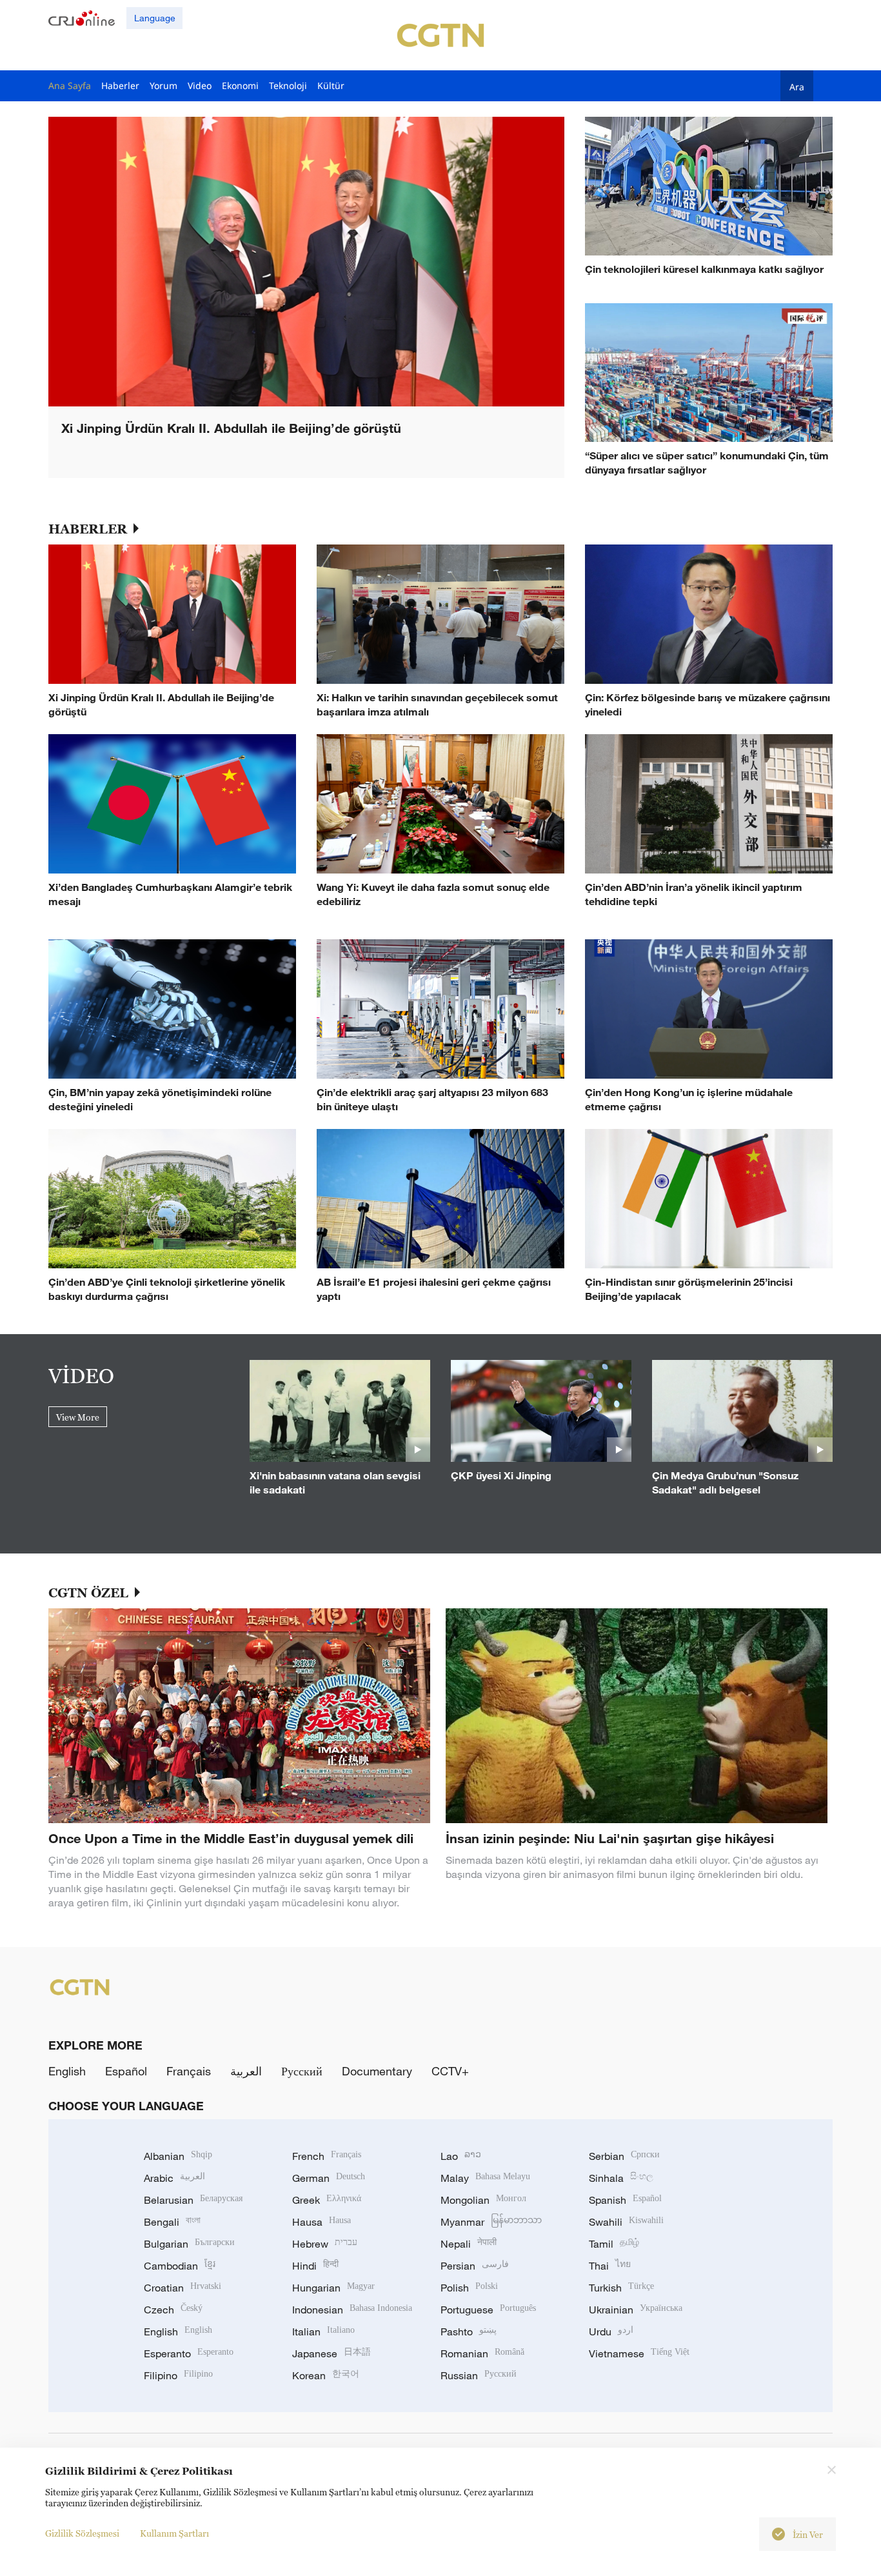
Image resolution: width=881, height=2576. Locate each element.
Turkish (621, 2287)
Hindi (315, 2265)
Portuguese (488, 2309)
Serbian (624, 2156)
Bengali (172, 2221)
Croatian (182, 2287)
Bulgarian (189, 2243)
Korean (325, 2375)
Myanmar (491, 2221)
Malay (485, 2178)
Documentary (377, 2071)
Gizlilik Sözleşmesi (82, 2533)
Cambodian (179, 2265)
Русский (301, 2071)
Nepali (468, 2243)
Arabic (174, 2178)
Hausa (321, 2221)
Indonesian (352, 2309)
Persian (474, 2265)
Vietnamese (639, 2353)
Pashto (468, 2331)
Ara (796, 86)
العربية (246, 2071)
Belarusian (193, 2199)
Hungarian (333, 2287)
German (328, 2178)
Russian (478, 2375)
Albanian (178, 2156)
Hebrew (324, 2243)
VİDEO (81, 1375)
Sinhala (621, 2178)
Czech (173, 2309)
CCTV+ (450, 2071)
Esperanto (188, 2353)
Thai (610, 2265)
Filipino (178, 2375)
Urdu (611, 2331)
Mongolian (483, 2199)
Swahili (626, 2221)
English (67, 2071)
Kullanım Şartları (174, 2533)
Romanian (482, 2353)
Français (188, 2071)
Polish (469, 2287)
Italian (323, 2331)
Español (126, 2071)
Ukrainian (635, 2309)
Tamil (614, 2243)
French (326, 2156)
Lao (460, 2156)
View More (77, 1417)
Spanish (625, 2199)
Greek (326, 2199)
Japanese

# # # # # # #

Instructions to follow -> Quote the listing above, but only from the line that shows "Cambodian (179, 2265)" through the line that shows "English (67, 2071)".

Response area ->
Cambodian (179, 2265)
Русский (301, 2071)
Nepali (468, 2243)
Arabic (174, 2178)
Hausa (321, 2221)
Indonesian (352, 2309)
Persian (474, 2265)
Vietnamese (639, 2353)
Pashto (468, 2331)
Ara (796, 86)
العربية (246, 2071)
Belarusian (193, 2199)
Hungarian (333, 2287)
German (328, 2178)
Russian (478, 2375)
Albanian (178, 2156)
Hebrew (324, 2243)
VİDEO (81, 1375)
Sinhala (621, 2178)
Czech (173, 2309)
CCTV+ (450, 2071)
Esperanto (188, 2353)
Thai (610, 2265)
Filipino (178, 2375)
Urdu (611, 2331)
Mongolian (483, 2199)
Swahili (626, 2221)
English (67, 2071)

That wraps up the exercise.